Intel Core i5-3427U: Ivy Bridge For Ultrabooks


DX11 Gaming: Batman Arkham City

Batman: Arkham City
DirectX 11 Gaming Performance
Batman: Arkham City is a sequel to 2009’s Game of the Year winning Batman: Arkham Asylum. This recently released sequel, however, lives up to and even surpasses the original. The story takes place 18 months after the original game. Quincy Sharp, the onetime administrator of Arkham Asylum, has become mayor and convinced Gotham to create "Arkham City" by walling off the worst, most crime-ridden areas of the city and turning the area into a giant open-air prison. The game has DirectX 9 and 11 rendering paths, with support for tessellation, multi-view soft shadows, and ambient occlusion.
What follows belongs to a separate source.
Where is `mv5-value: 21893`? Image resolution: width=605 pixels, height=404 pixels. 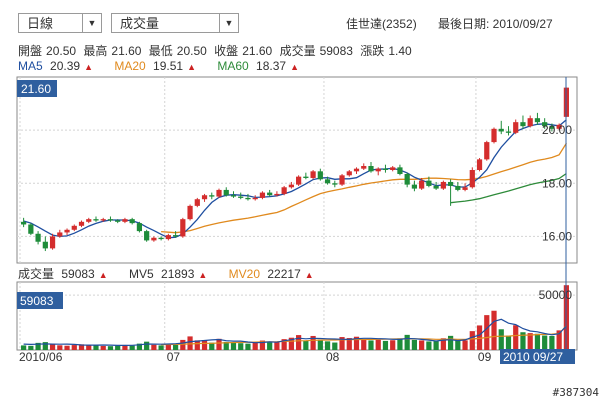 mv5-value: 21893 is located at coordinates (178, 274).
We tested in DX11 mode with all in-game graphical options set to their maximum values, at various resolutions.



Batman: Arkham City is sort of the poster child for a leading-edge game engine that not only looks great but employs some higher-end effects and rendering techniques.  In DX11 mode, the new ultra low voltage Core i5-3427U doesn't catch playable frame rates but if you drop the game back to the DX9 rendering path, at a lower resolution of 1024X768 things smooth out.  Surprisingly, in this game engine, Intel's HD 4000 graphics engine is stronger than AMD's Radeon HD  7600 series core in the A10 Trinity APU, though we suspect driver maturity is at play more than anything else. 

Regardless, to even consider running a title like this on a wafer-thin Ultrabook is something that reaches beyond the intended usage model for this type of machine. Admittedly, expecting to game on a notebook that weighs in under 3lbs is unrealistic, though we had to look at the numbers just for grins.